Voix soliste, voix invitée
Préparant ce récital en même temps qu’il répète l’œuvre de Donizetti, Javier Camarena présente une voix qui semble en retrait, fatiguée et comme ternie, pauvre en harmoniques et surtout non conforme à ses performances habituelles. Si le charme opère concernant le timbre, toujours agréable et latin dans son caractère, il faut attendre le troisième titre (« Spirto gentil », La Favorite) pour entendre des médiums réellement pleins et chauds. C’est toutefois le registre des aigus qui est d’entrée le plus problématique sur les deux premiers airs extraits d'I Capuleti e i Montecchi de Bellini. Les notes les plus hautes ne sont souvent atteintes qu’avec difficulté, le caractère un peu poussif des projections vers les fréquences les plus élevées rendant les vocalises moins souples et moins spontanées. Chemin vocal faisant, ces défauts d’émission s’estompent au fur et à mesure du programme pour laisser place à une couleur vocale plus suave et à des projections plus fluides, en particulier lorsque le ténor exprime son art en français où sont sollicitées d’autres fréquences. Les airs interprétés en français trouvent toutefois rarement leur poésie propre relativement à l’esthétique qui est censée les porter, l’approximation étant plus souvent la règle que la rigueur et la précision du point de vue du style déployé.
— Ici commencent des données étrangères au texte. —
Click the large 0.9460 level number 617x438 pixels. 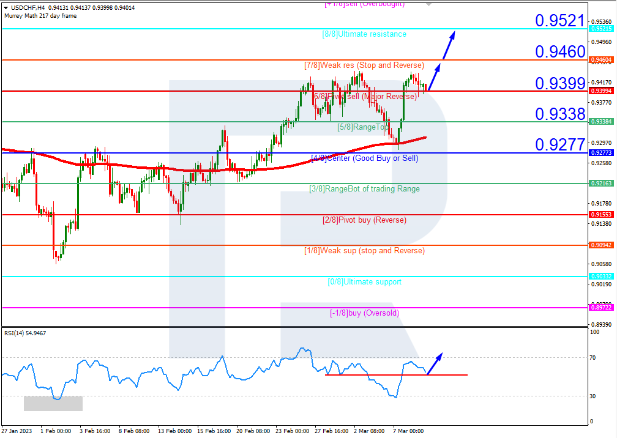[x=560, y=51]
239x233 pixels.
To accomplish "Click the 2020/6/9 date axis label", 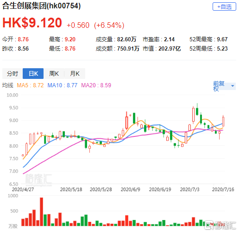I will (x=130, y=189).
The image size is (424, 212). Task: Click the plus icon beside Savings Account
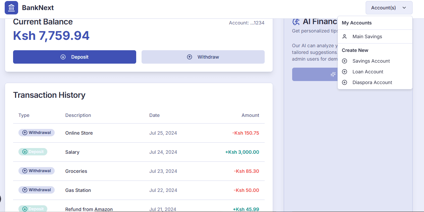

Pas de fête sans invités. C’est la soprano Alyson Rosales qui occupe cette fonction sur scène en dévoilant une voix haute et satinée, soutenue par un vibrato léger et discret assez élégant. Cette belle voix serpentine, tantôt maligne, tantôt ingénue, est capable de pianissimi soyeux. Les aigus sont tenus avec facilité (sauf sur « Dieu ! Quel frisson », extrait de Roméo et Juliette de Gounod) et stabilité. Le timbre se marie enfin agréablement avec celui de Javier Camarena dans le duo « Parigi, o cara », extrait de La Traviata.
Les trois artistes de ce récital, emmené par un pianiste accompagnateur techniquement brillant mais peut-être trop à l’écoute de lui-même dans ce genre d’exercice, emporte l’adhésion d’un public plus sensible au spectaculaire de Javier Camarena qu’à son art vocal. Les bis, offrant un pot pourri latino où la chanson mexicaine, le boléro et le tango retrouvent leurs lettres de noblesse, le flattent et placent les auditeurs qui le composent dans une zone de confort d’écoute. Avant même L'Élixir d'amour, la fiesta peut se poursuivre après ce récital, avec Javier Camarena et Nadine Sierra pour les mécènes autour d'un riche repas de gala au Salon doré, situé au 1er étage du théâtre, suscitant commentaires et polémiques dans les travées du Colón, à la sortie du théâtre et sur les réseaux sociaux.